WHAT YOU ARE ASKED TO DO ::
Repeat the data that follows, word for word, without the images.

====== DATA SECTION

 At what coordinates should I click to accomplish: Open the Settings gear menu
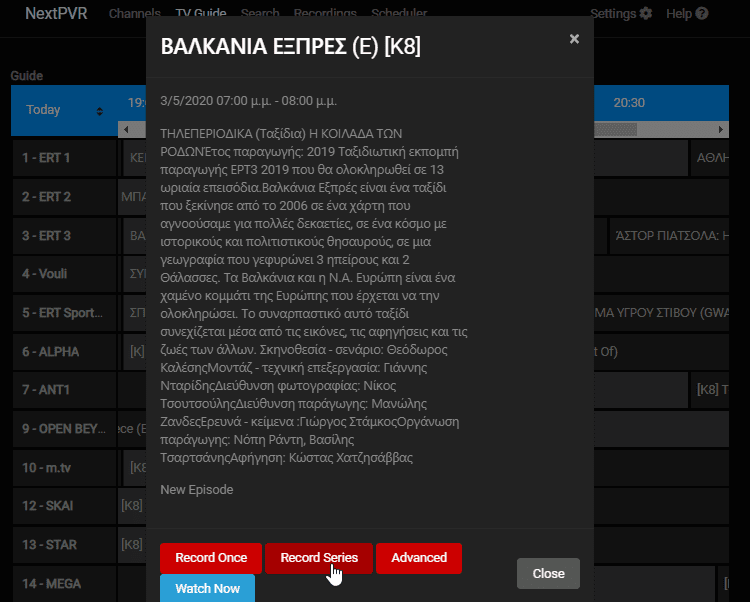[x=620, y=13]
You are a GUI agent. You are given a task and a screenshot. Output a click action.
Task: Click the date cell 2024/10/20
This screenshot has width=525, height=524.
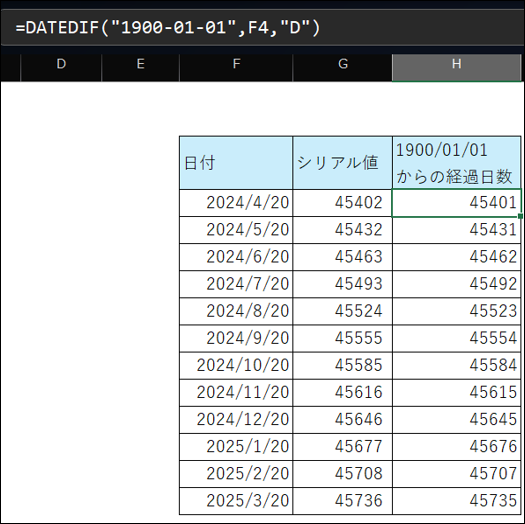pos(236,365)
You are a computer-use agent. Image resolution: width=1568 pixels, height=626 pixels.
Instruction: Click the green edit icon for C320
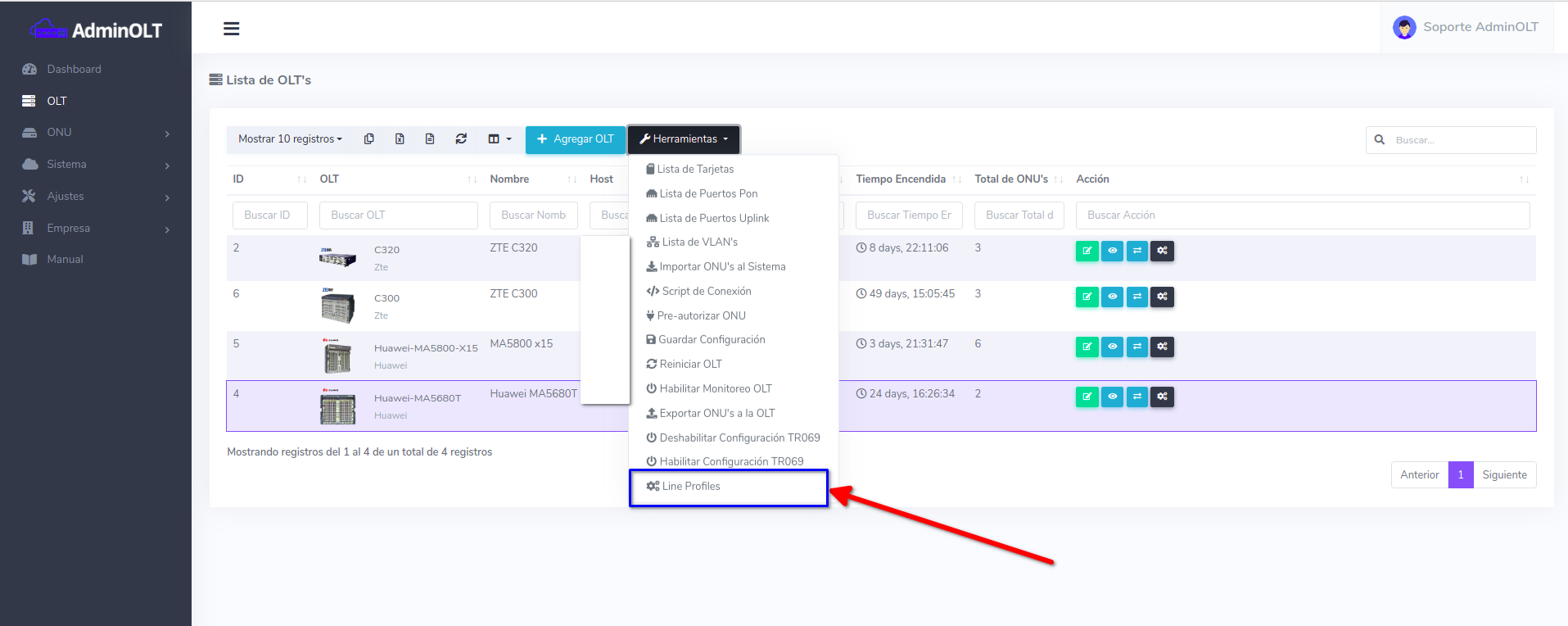(x=1087, y=251)
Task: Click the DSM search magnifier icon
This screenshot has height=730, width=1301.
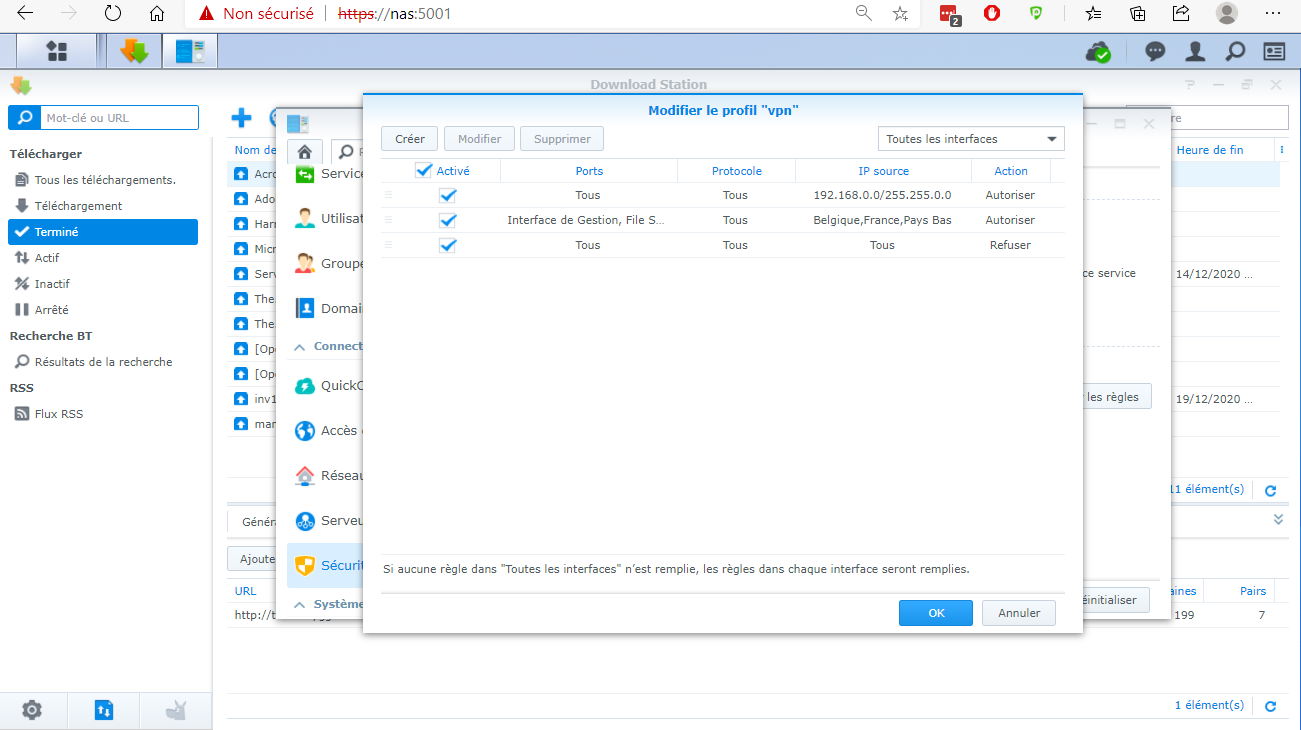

============

EXERCISE RESULT ::
 At what coordinates should I click to accomplish: Open the Settings gear menu
[x=620, y=13]
You are a GUI agent. You are given a task and a screenshot. Output a click action.
Task: Click the date cell 2024/10/20
This screenshot has width=525, height=524.
pos(236,365)
You are a computer-use agent. Image resolution: width=1568 pixels, height=626 pixels.
Instruction: Click the green edit icon for C320
(x=1087, y=251)
Task: Click the DSM search magnifier icon
This screenshot has height=730, width=1301.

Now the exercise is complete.